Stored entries
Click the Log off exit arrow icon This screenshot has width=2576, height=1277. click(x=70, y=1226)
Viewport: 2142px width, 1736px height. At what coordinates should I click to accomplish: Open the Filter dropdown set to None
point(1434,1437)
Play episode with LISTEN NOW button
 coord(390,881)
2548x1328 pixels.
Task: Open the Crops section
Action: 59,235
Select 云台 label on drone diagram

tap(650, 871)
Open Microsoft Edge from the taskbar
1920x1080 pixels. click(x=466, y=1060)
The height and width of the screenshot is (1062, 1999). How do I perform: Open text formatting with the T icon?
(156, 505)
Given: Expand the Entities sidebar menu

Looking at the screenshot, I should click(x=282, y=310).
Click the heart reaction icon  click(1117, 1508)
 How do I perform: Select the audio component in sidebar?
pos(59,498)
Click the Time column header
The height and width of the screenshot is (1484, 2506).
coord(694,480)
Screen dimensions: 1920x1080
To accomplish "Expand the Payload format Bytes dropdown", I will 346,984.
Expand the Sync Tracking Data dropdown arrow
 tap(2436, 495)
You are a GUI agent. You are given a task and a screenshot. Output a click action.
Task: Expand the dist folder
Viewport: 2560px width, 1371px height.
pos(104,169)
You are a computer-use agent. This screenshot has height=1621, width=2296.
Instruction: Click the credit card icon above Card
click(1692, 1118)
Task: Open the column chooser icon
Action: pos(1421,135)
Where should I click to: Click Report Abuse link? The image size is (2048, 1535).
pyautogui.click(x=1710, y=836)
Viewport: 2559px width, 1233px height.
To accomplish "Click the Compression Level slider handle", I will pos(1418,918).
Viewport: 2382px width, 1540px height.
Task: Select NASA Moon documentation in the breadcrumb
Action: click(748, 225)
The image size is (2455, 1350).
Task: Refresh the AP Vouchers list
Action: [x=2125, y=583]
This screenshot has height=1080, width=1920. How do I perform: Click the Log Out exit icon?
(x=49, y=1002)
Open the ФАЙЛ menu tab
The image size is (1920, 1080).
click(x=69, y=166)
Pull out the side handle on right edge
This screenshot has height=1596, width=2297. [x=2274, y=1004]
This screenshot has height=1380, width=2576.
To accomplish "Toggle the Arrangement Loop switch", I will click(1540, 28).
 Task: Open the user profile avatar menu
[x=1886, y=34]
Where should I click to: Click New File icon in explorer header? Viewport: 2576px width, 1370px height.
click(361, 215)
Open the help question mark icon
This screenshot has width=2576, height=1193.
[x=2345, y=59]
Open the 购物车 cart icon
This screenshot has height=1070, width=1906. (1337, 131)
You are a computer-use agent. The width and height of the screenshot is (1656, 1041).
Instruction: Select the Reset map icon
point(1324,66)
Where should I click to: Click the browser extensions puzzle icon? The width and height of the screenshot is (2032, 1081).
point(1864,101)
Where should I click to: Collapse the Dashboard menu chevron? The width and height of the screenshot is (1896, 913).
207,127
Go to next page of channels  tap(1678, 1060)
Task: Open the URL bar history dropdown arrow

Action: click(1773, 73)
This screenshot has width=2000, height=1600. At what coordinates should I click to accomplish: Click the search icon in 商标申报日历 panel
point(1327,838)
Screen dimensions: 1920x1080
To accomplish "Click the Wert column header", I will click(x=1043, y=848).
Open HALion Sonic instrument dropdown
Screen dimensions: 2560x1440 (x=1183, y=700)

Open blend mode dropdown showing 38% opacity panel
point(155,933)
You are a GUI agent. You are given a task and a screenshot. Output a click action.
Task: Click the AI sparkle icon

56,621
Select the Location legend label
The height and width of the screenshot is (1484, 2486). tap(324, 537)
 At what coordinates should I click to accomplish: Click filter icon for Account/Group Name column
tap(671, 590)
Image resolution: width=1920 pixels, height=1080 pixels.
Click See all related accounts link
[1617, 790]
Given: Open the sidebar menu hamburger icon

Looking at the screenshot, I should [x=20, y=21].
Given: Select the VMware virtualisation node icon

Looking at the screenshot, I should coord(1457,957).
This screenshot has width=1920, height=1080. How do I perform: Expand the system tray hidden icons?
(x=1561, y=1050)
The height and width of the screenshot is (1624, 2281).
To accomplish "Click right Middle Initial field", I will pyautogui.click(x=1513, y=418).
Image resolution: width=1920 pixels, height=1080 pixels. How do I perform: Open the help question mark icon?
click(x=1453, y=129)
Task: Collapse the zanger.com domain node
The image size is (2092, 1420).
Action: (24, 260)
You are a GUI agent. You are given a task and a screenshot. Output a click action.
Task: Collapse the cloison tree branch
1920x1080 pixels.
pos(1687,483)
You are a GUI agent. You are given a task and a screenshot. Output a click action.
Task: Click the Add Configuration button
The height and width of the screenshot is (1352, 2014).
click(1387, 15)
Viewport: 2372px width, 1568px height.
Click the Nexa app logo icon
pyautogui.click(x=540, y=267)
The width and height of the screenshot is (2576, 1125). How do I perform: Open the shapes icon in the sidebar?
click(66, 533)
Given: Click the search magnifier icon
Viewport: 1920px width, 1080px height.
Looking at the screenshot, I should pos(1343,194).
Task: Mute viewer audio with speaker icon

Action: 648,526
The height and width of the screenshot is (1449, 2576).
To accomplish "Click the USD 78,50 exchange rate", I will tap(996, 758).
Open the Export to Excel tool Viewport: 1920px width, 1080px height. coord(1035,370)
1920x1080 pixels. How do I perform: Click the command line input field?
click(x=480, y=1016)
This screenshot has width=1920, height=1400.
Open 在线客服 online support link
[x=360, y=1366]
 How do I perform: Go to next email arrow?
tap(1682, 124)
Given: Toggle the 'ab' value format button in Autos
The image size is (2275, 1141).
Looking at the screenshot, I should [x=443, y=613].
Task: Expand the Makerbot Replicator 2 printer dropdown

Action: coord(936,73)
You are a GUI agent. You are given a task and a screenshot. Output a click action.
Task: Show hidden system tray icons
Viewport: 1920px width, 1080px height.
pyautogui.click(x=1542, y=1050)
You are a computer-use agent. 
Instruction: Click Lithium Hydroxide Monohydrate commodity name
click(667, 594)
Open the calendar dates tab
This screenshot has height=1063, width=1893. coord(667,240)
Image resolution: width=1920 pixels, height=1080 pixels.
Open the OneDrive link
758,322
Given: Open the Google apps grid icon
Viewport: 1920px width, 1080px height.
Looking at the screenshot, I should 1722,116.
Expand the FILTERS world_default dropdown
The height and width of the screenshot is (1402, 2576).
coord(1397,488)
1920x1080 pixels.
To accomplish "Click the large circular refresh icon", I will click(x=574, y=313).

Task instructions:
Where a line above contains the string "Toggle", copy that line.

Finished exercise:
To accomplish "Toggle the Arrangement Loop switch", I will click(1540, 28).
Given: Toggle the 'ab' value format button in Autos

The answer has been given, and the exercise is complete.